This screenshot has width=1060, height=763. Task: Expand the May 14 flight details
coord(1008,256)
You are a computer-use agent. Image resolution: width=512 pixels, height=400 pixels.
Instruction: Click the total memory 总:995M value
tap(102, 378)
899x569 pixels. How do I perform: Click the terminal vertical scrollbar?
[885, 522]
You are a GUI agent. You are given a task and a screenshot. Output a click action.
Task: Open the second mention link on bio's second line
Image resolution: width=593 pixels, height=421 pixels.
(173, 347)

■ ■ ■ ■ ■

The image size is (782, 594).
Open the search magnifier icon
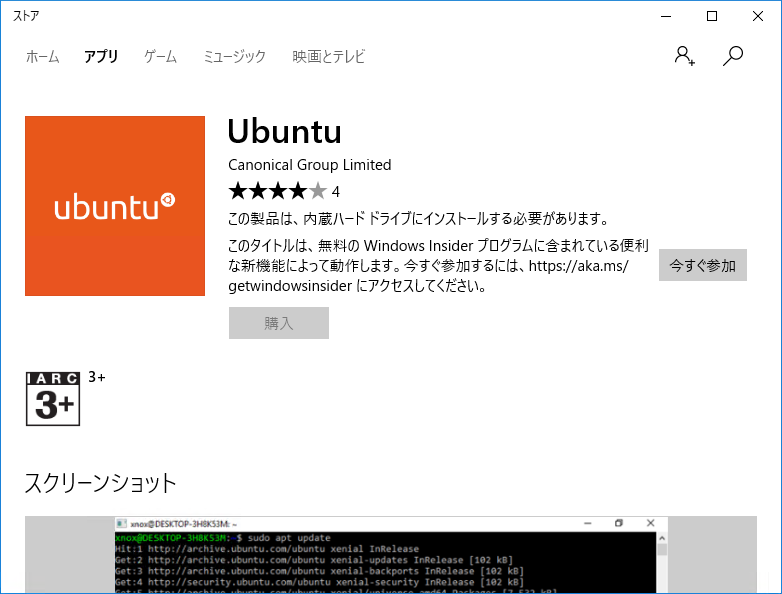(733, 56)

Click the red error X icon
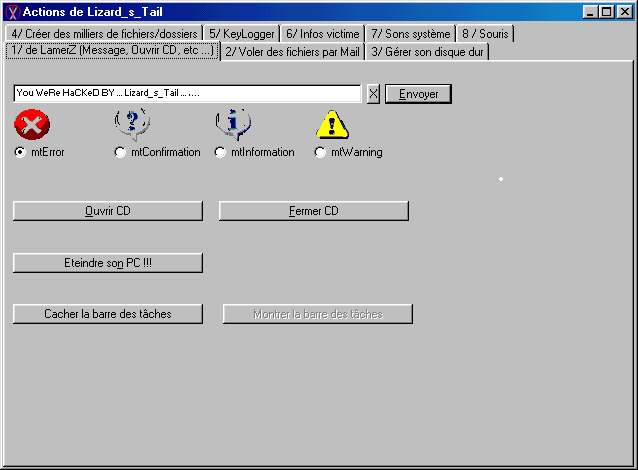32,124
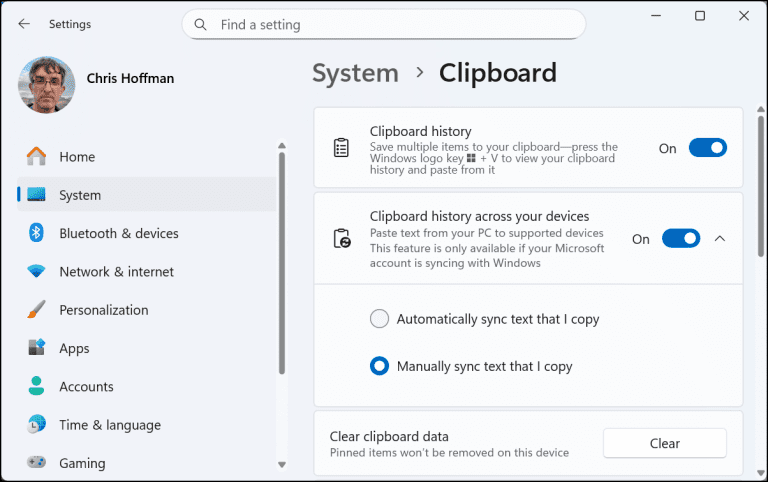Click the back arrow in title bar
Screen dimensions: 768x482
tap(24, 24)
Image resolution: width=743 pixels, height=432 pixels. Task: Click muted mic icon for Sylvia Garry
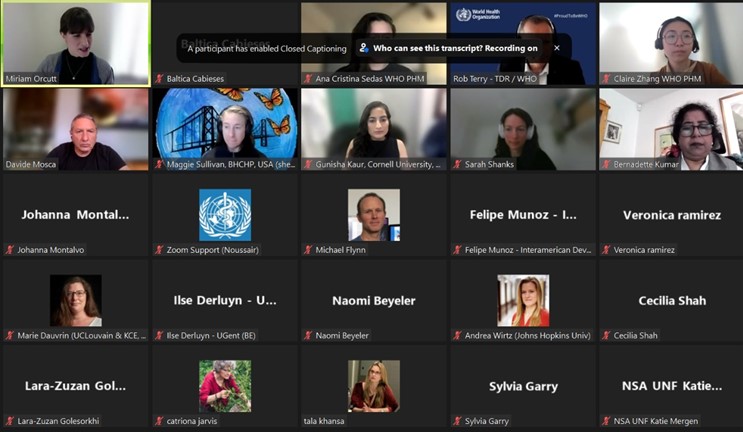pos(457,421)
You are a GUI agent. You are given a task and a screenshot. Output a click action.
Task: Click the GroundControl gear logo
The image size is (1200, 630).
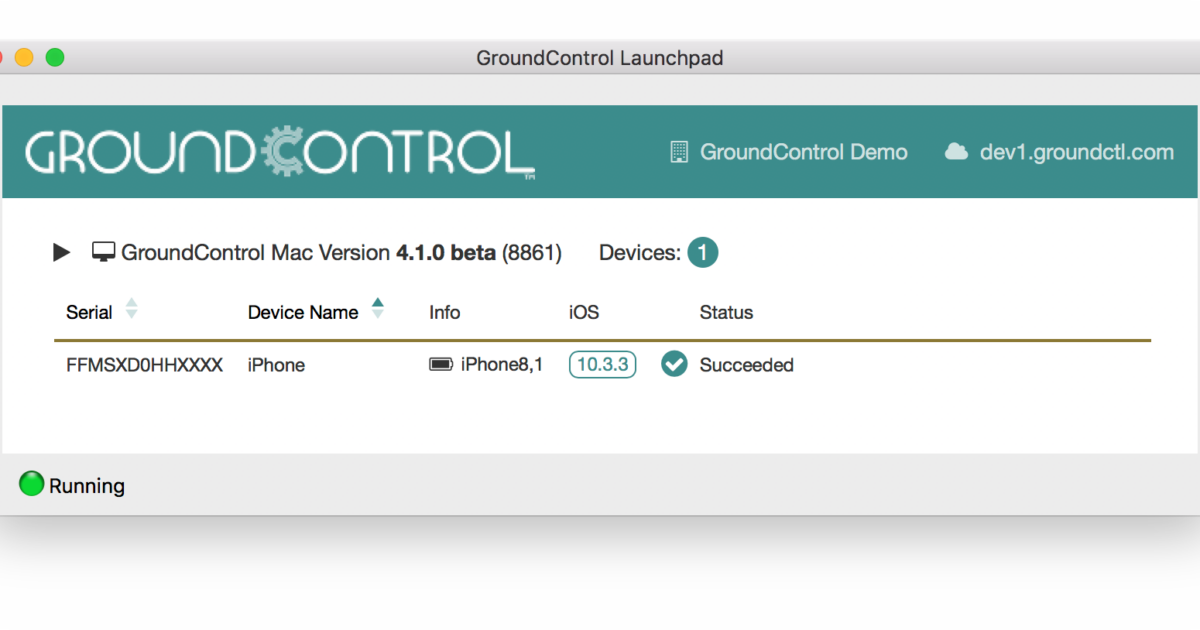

■ ■ ■ ■ ■

__TASK TO CARRY OUT__. Give back exactly the lines above that run from the one with "Click the red error X icon" to the one with "The image size is (1200, 630).", including both, with the pictures left out.

__SOLUTION TO THIS PROBLEM__.
Click the red error X icon
32,124
Click the back arrow in title bar
Screen dimensions: 768x482
tap(24, 24)
Image resolution: width=743 pixels, height=432 pixels. Task: Click muted mic icon for Sylvia Garry
pos(457,421)
You are a GUI agent. You are given a task and a screenshot. Output a click action.
Task: Click the GroundControl gear logo
The image size is (1200, 630).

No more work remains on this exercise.